Oh yeah, I forgot to mention that I agree with the plan of bulking for a period and then cutting for a short period. It's what I do, except I use BF% as my basis. I start bulking at 7%, and cut at 9-10%. I've found this to be the most efficent way to gain LBM, while keeping fat in check. It also makes sense, if you understand the whole partitioning concept, plus you always get to keep your abs.


----------



## mccaulleyg (Oct 17, 2009)

Thanks for the reply good info
I will do the same as far as running mini cuts to maintain below 10% body fat, as you gain do you find you need to increase total cals to maintain a higher amount of lean body mass?
I am going to use my deload weeks as cutting/cardio weeks, also my cutting is not going to be as drastic as when I am truely running long cutting periods.

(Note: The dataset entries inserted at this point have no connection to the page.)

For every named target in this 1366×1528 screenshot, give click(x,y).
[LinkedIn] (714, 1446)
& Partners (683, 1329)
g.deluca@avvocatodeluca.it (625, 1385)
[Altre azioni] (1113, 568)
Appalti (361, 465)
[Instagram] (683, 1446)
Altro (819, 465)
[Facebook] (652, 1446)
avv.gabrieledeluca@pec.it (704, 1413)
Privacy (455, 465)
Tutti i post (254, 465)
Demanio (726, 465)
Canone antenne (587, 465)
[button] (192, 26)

Have you guys found that not carbing up at all limits gains?  I am just kind of sick of carbing and I love my high fat diet.  I am using BCAA's, glutamine, creatine and whey around my workouts to try and maximize anabolism without workout carbs.  I tried malto and dextrose with whey around my workout, it did not really help my workout intensity, but it did make me sleeping and hungry for the rest of the day.  I hate carbs!  I have to maintain focus and physical intensity with my work for up to 14 hours at a time so this is not a great situation, I talking about spiking insulin and then crashing it sucks.  I call this Target ketogenic dieting? OK there you go, what do you guys think?

What about just eating more fat and pro on heavy training days? Specifically around the workout.
Grant


----------



## Built (Oct 17, 2009)

jbish, I agree, and I agree. I had trouble with UD2 because of the carbups, and my strong feeling is that there is a sweet spot for making gains - and it's leaner than many think, at least it is for me.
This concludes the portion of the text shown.